On May 13, the Securities and Exchange Commission (SEC) and the US Department of the Treasury’s Financial Crimes Enforcement Network (FinCEN) jointly proposed to require that SEC-registered investment advisers (RIAs) and SEC-exempt reporting advisers (ERAs) adopt customer identification programs (CIPs), which include procedures to verify the identities of its customers (CIP Proposed Rule). CIPs are intended to aid in preventing, detecting and prosecuting money laundering and the financing of terrorism. 

The CIP Proposed Rule complements FinCEN's February rule proposal (previously written about) that would designate RIAs and ERAs as “financial institutions” under the Bank Secrecy Act, subjecting them to AML/CFT program requirements and obligations to file suspicious activity reports (AML Proposed Rule).
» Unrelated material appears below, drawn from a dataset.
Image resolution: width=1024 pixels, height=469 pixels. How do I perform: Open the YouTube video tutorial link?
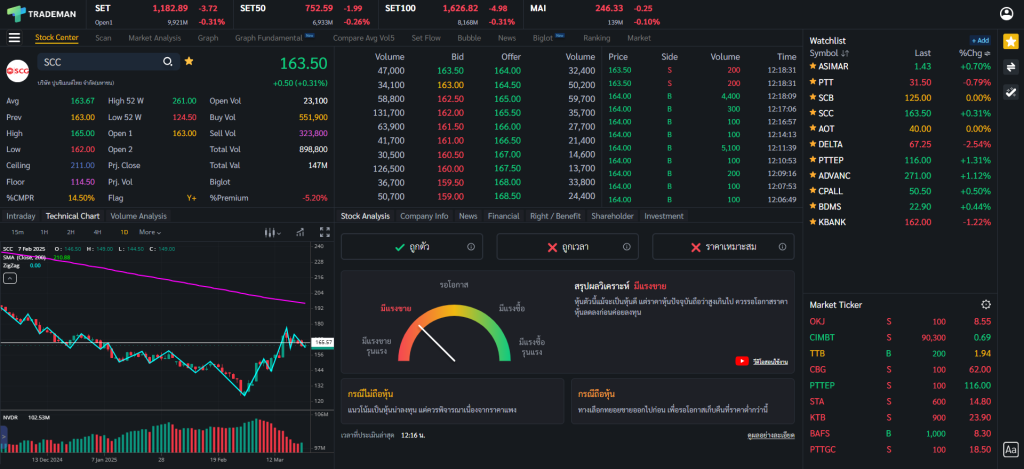coord(742,361)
The comment period on the AML Proposed Rule closed in April. 

Generally, the CIP Proposed Rule's requirements are consistent with the CIP requirements already applicable to other financial institutions, including banks and SEC-registered brokers and dealers. 
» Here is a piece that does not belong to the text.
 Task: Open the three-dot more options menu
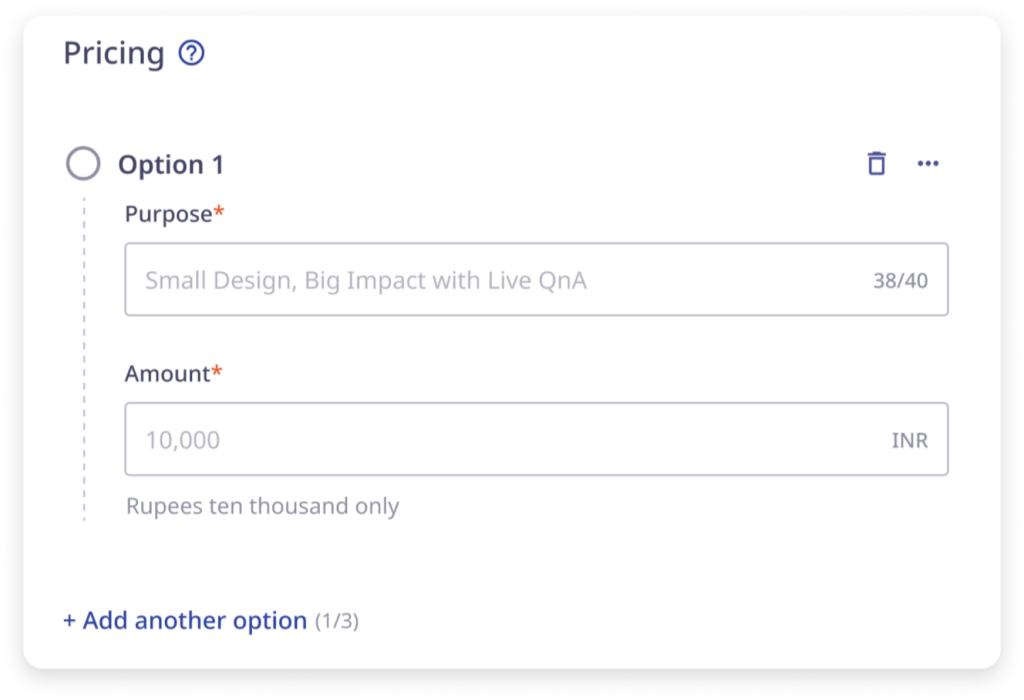click(928, 163)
Customer Information Required

As proposed, the investment adviser must obtain, at a minimum, the following information before opening a customer’s account:

• Name;
• Date of birth or date of formation;
• Address (residential or business street address or principal place of business); and
• Identification number (taxpayer identification number or passport number).

Core Requirements

RIAs and ERAs would be required to:

• Implement reasonable procedures to identify and verify the identity of customers;
• Provide clients with adequate notice, before the account is opened, that the investment adviser is requesting information to verify their identities;
• Adopt reasonable procedures for determining whether a customer appears on any list by any government agency of known or suspected terrorists or terrorist organizations;
• Develop procedures for responding to circumstances in which the investment adviser cannot form a reasonable belief that it knows the true identity of a customer; and
• Incorporate procedures for making and maintaining records related to all information obtained and used to verify a customer’s identity.

Notable Exclusions

Under the CIP Proposed Rule, RIAs and ERAs:

• May exclude any account that the investment adviser acquires through any acquisition, merger, purchase of assets or assumption of liabilities;
• Are not required to verify the identity of certain clients, including banks and other regulated financial institutions, certain government entities and publicly traded companies, and existing clients if the adviser reasonably believes it knows the client's identity; and
• May generally deem the proposed requirements satisfied with respect to mutual funds that have already developed and and implemented a CIP. 

Final Thoughts

An investment adviser must design its CIP policies and procedures based on an assessment of the relevant risks, including those posed by the various types of accounts it maintains. Moreover, risk factors that will inform these procedures also include the types of money laundering and terrorist financing activities present in the adviser’s jurisdiction, the nature of the services offered by the adviser, and the extent of the adviser's reliance on third-party firms for identity verification procedures. 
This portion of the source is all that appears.